Delphi Techniques: A Simple Alternative to TStringList
Sample code for this article can be downloaded from
Code Central.
The TStringList class is widely used in Delphi apps; they're just one of
those utility classes that are simple and useful enough that you find
yourself using them all the time. But I have to be honest with you, I get
really tired of writing try...finally blocks every time that I want to
use a TStringList. Wouldn't it be nice if there were a more convenient
way?
Enter 'advanced records'. Advanced records are simply old-school records
with the addition of methods, properties, and constructors. They're more
powerful than traditional records, but less capable than classes.

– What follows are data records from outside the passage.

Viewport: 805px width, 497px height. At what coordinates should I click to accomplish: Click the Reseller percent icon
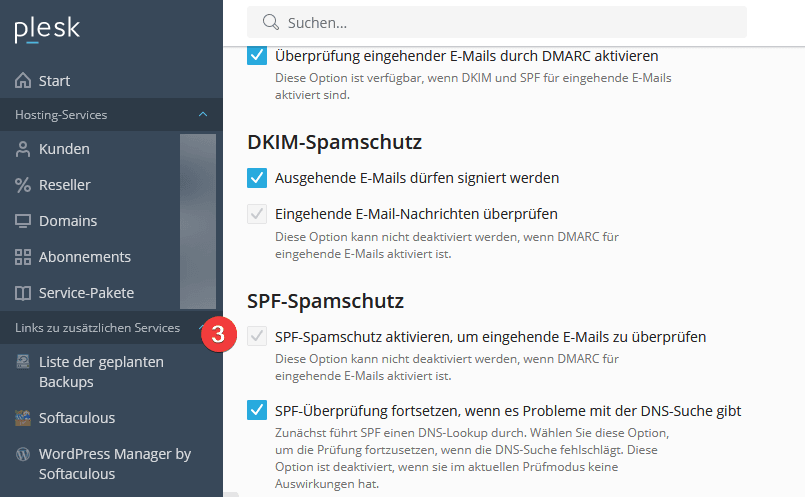coord(23,185)
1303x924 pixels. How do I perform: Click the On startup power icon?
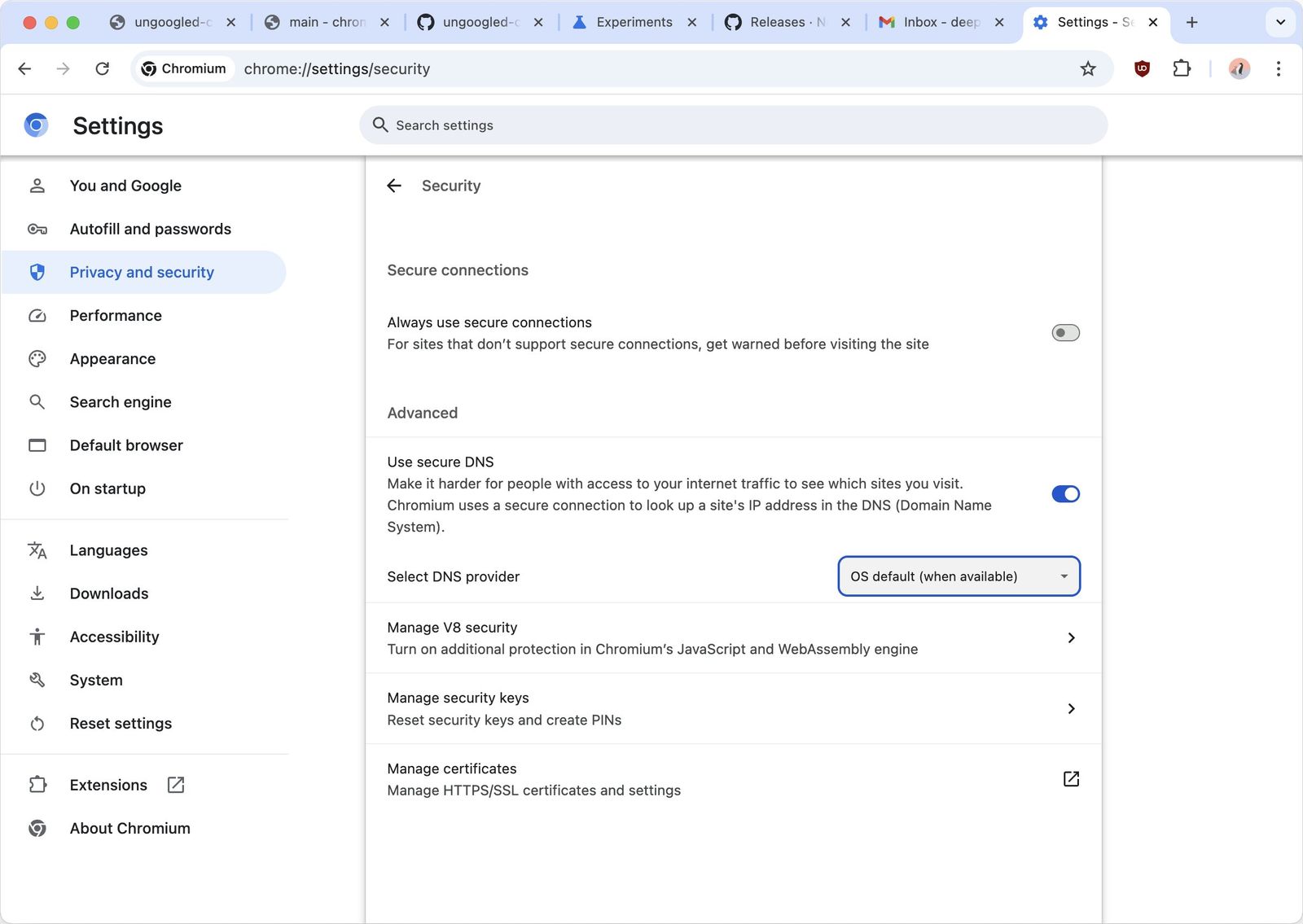[x=37, y=488]
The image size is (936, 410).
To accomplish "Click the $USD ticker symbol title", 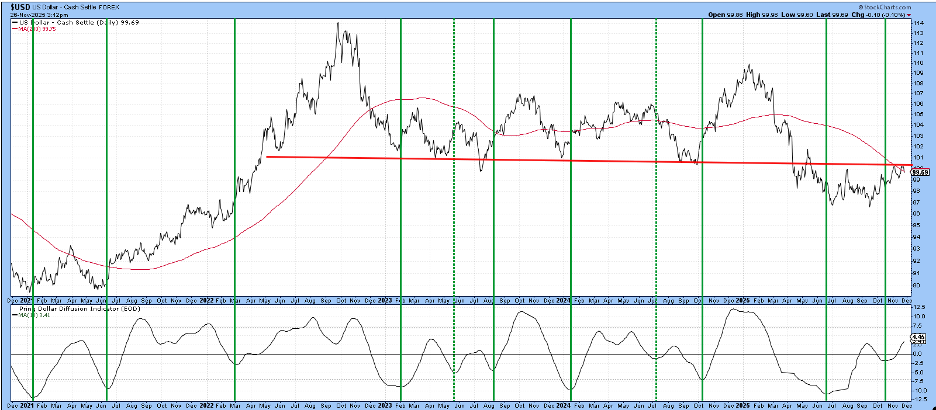I will pyautogui.click(x=19, y=7).
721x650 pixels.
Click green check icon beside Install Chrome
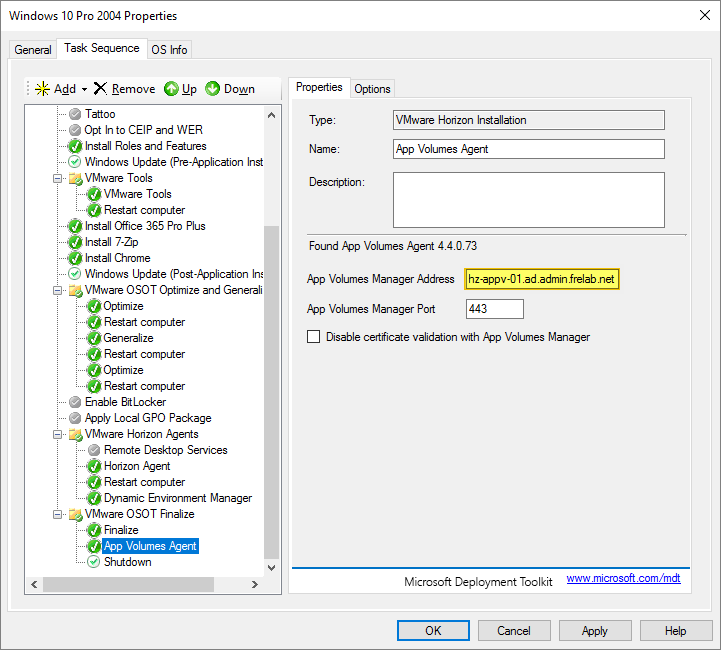[x=75, y=258]
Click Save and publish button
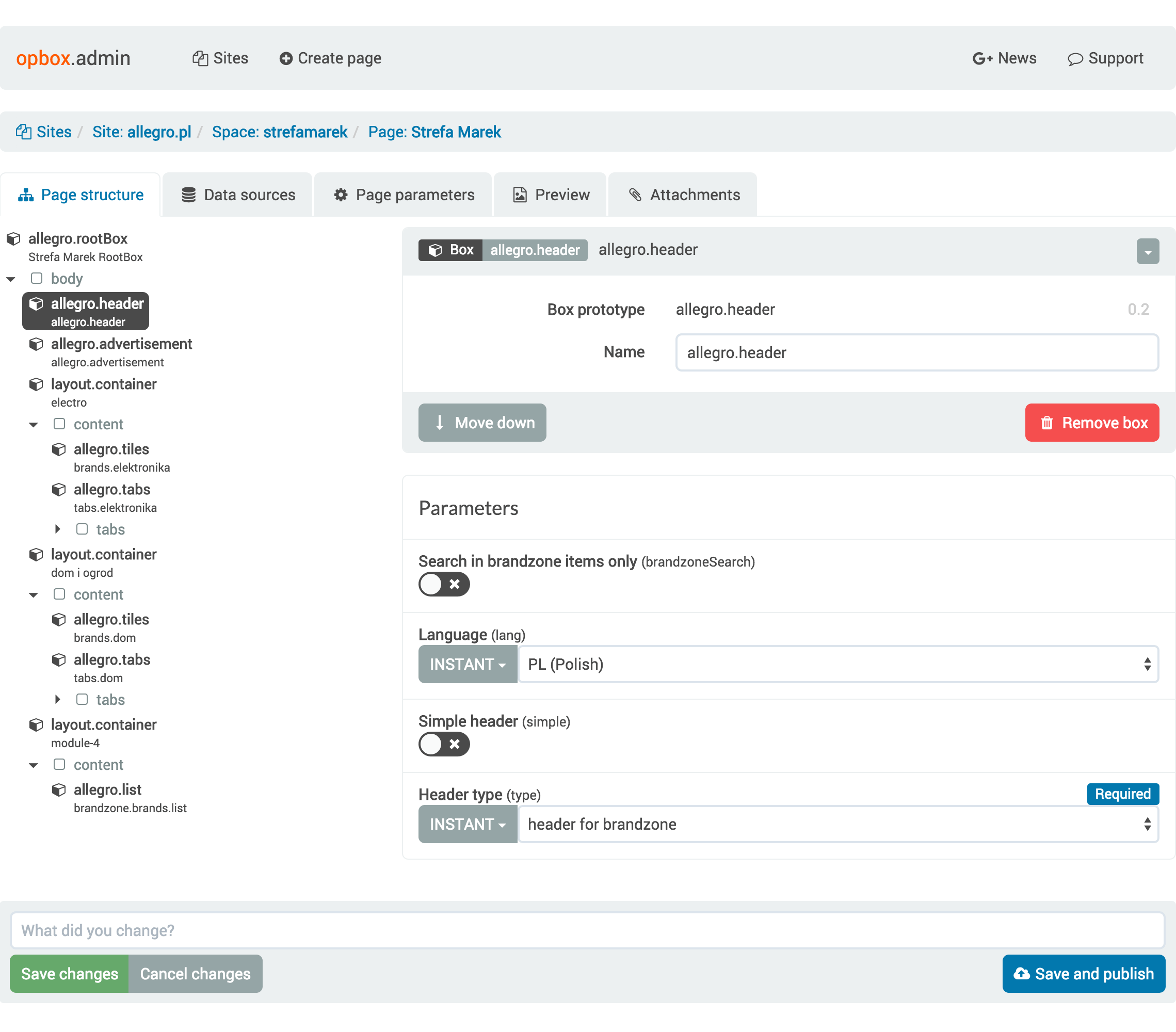Viewport: 1176px width, 1032px height. pos(1084,974)
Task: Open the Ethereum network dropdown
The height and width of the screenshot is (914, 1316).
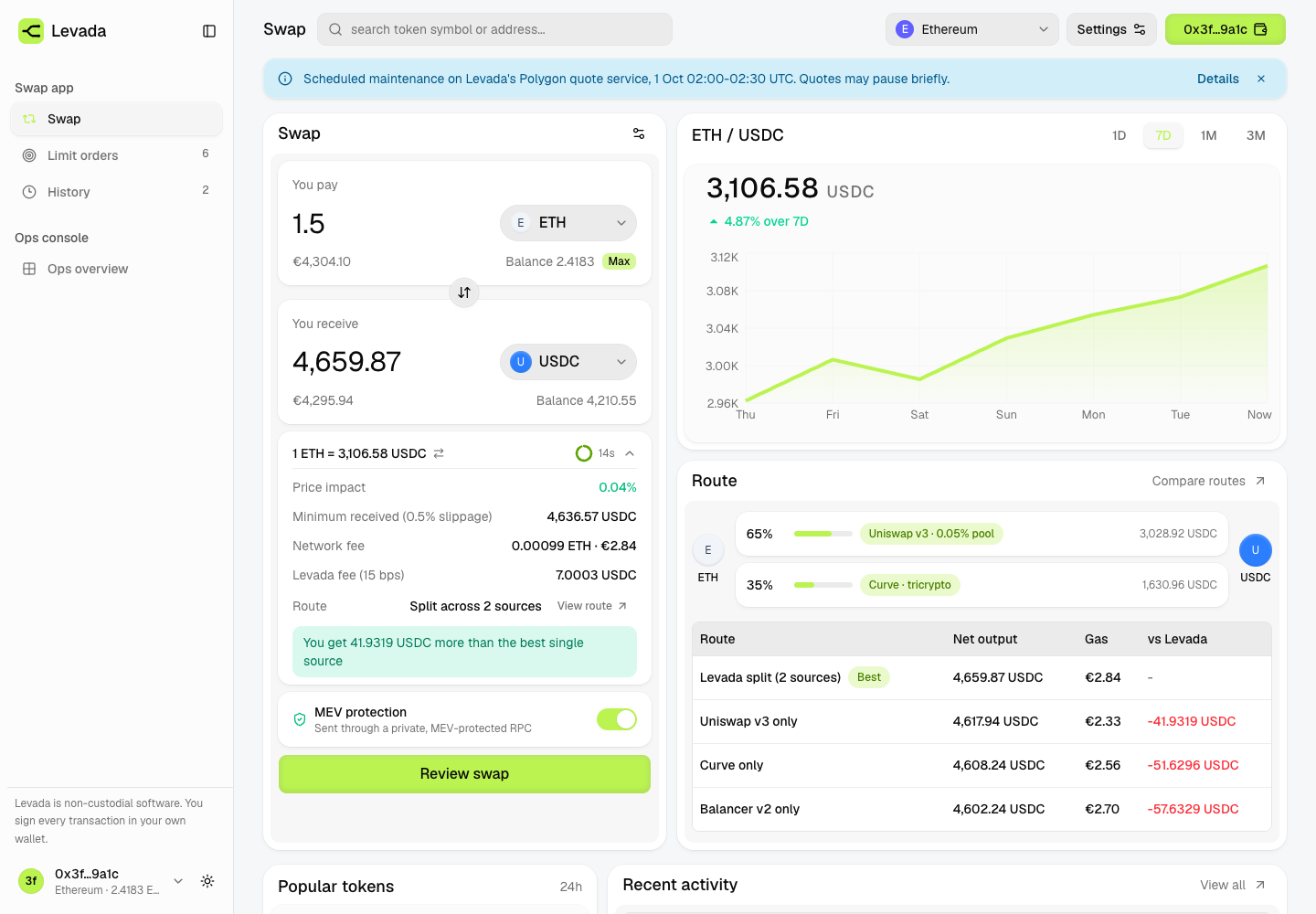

The nice thing about records (traditional or advanced) is that unlike
classes the memory for records is automatically allocated; ie: there's no
need for an explicit call to Create or Free. This allows us to write this
code:
var
list: TStringListRecord;
begin
list.LoadFromFile('test.txt');
...
end;
rather than this code:
var
list: TStringList;
begin
list := TStringList.Create;
try
list.LoadFromFile('test.txt');
...
finally
list.Free;
end;
end;
The Basics
Let's implement this record type by starting with the bare essentials.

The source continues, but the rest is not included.